Fifteen elementary-to-high-school teachers from five states played the role of students last week, cruising aboard the 180-foot Lake Guardian, a U.S. Environmental Protection Agency (EPA) research vessel, on Lake Ontario last week as part of a teacher-education project.

As part of a New York Sea Grant (NYSG) teach-the-teachers project, the educators from Illinois, Minnesota, New York, Ohio and Pennsylvania worked alongside Dr. Gregory Boyer, chair of the ESF Department of
Chemistry and director of the Great Lakes Research Consortium; Dr. John Farrell, director of ESF's Thousand Islands Biological Station; EPA scientists; and Dr. Michael Twiss of Clarkson University.

NYSG provided the teachers with a stipend to develop classroom curricula and stewardship projects with guidance from NYSG Coastal Education Specialist Helen Domske.
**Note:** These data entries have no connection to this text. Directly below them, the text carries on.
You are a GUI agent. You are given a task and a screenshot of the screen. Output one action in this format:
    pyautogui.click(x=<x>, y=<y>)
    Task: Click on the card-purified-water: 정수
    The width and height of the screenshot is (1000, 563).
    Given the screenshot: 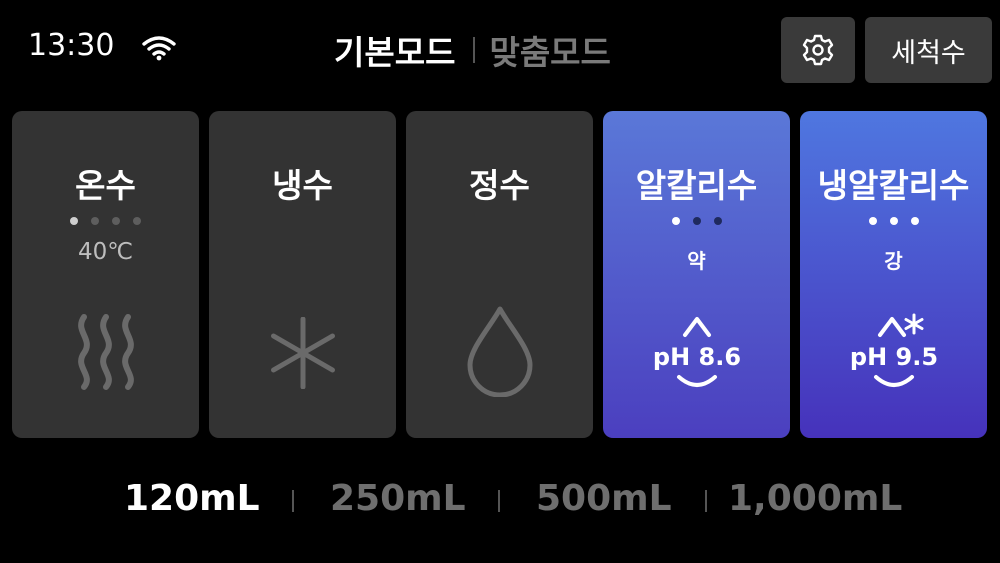 What is the action you would take?
    pyautogui.click(x=500, y=274)
    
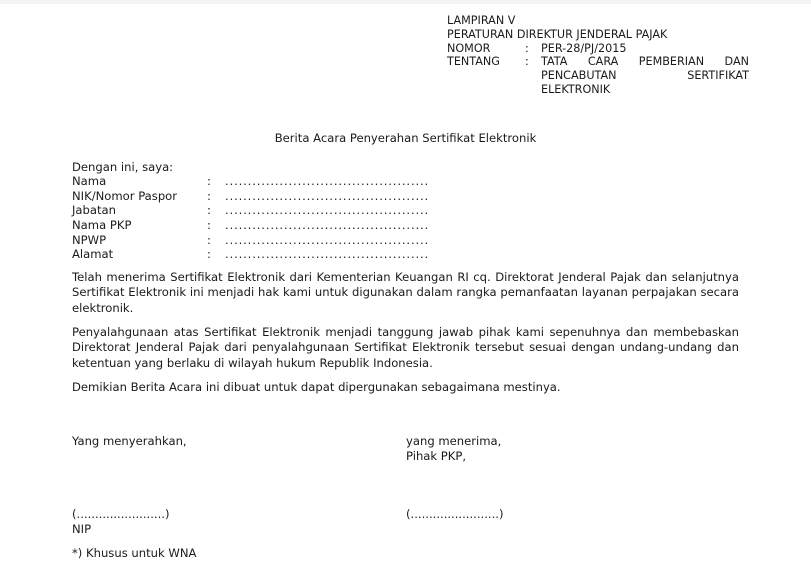  I want to click on form-label-nama-pkp: Nama PKP, so click(102, 226).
The seven-day Shipboard and Shoreline Science workshop has funding through the Great Lakes Restoration Initiative.

The Lake Guardian research vessel rotates through the Great Lakes on a five-year cycle.

During the Lake Ontario tour, the teachers assisted with collecting water and bottom sediment samples at numerous nearshore and offshore field stations including sites near Toronto, Rochester, Oswego, Clayton and the Thousand Islands Biological Station.

The Lake Guardian is the only self-contained non-polluting vessel on the Great Lakes.